In research released this afternoon, analysts said that the recent trends in the auto ABS sector represent a normalizing lending market after many years of disruption.

In spite of the dramatic increase of auto ABS issuance in the past few years, they said that the amount of auto credit outstanding has grown at a more moderate pace, citing Federal Reserve of New York data comparing auto, credit card and student loans as well as other consumer credits.

The Fed report demonstrated that auto loan outstanding has been increasing at a reasonable pace since reaching a low in 2Q10, although it went up to 4.4% year-over-year in 1Q12.

Analysts think that the modest growth in auto credit in addition to the stable credit enhancement levels and spreads suggest that underwriting standards are in fact not easing at an alarming rate.

Additionally, they compared the original weighted-average coupon (WAC) on auto loan ABS pools with the cumulative net loss rates generated by offerings that were issued between 2000 and 2010. Analysts said that the weighted average coupon on auto loan pools is a good indicator of credit risk.
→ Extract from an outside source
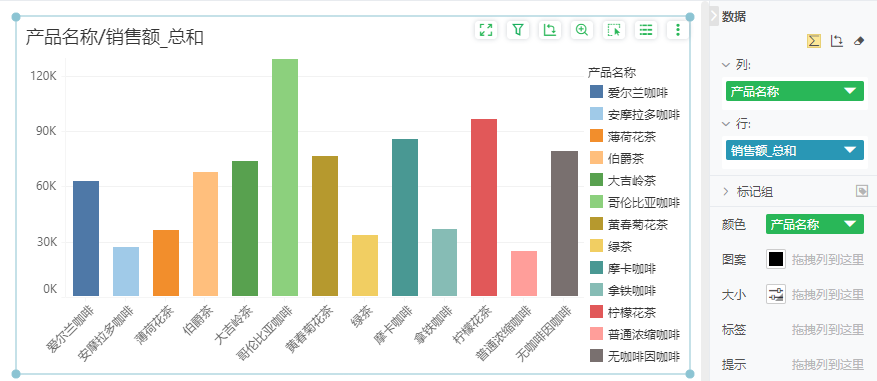
Task: Click the fullscreen expand chart icon
Action: [486, 30]
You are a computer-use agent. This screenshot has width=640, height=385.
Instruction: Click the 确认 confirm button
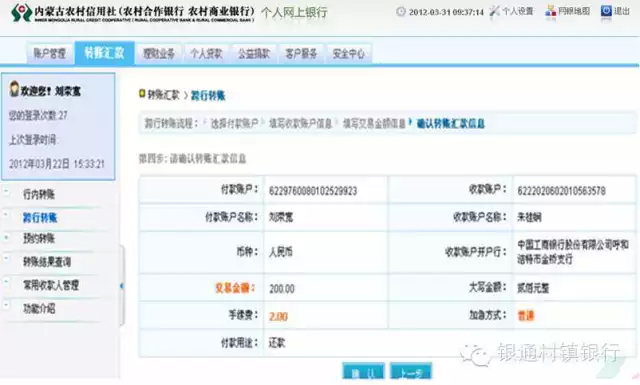[x=363, y=372]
They added that market participants and regulators can use the WAC as a reliable measure to differentiate the level of credit risk between auto loan pools.

According Wells Fargo analysts, the demand for auto loans has risen significantly,citing the bank respondents in the Federal Reserve’s survey, specifically over 1H12. They think this is partly a result of the pent-up demand for autos, which built up in the last few years.

“The strength in demand has also helped the auto ABS sector to regain much of its lost vigor,” Wells Fargo analysts wrote. “Particularly as lenders have shifted to a greater use of securitization for funding amid strong demand and tighter pricing spreads."

Meanwhile, Standard & Poor's analysts in a short note this morning said that the wider investor base that autos have gained lately is a positive for ABS liquidity, although they warned of the negative impact on underwriting if the sector expands rapidly.

S&P cited a Wall Street Journal report saying that Google, diversifying out of Treasurys, has recently bought the auto ABS paper of Hyundai Motor Co.and Honda Motor Co. The firm joined 3M Co. and Automatic Data Processing (ADP) that have bought asset-backeds in the sector over the past year, the report said.

Google’s investment thus far is less than $400 million while ADP’s auto ABS as a percentage of its investment portfolio is in the lower single digits, the rating agency noted.

Auto Numbers

In an Aug. 3 research report, Bank of America Merrill Lynch analysts cited figures from the firm's equity research team covering U.S. auto manufacturers that projected U.S. vehicle sales of 14.5 million for 2012 and 15.7 million for 2013. The investment bank's economics team is also estimating 13.8 million units in 2012 and 13.7 million in 2013.

Thus far in 2012, 8.4 million vehicles have been sold, an increase of 14.0% year-over-year. The year-over-year increases in vehicle sales have boosted new-issue volume in auto ABS. So far this year, BofA Merrill said $48.9 billion of retail auto loan and lease transactions and $6.2 billion of auto floorplan asset-backeds have been issued. Through July of last year, $33.3 billion of retail auto loan and lease ABS were issued plus an added $4.5 billion of auto floorplan ABS. The firm's full-year projection for all auto securitization sectors is $100 billion of gross supply.

In 2012 so far, Toyota has seen the most market share gains. Meanwhile GM has experienced the greatest loss. Even though this firm's market share plunged, its year-to-date vehicle sales actually rose by 2.7% year-over-year. BofA Merrill's equity team noted that vehicle sales for Japanese manufacturers have experienced considerable gains versus July 2011’s supply-constrained levels and the analysts believe this phenomenon will continue throughout the back half of 2012.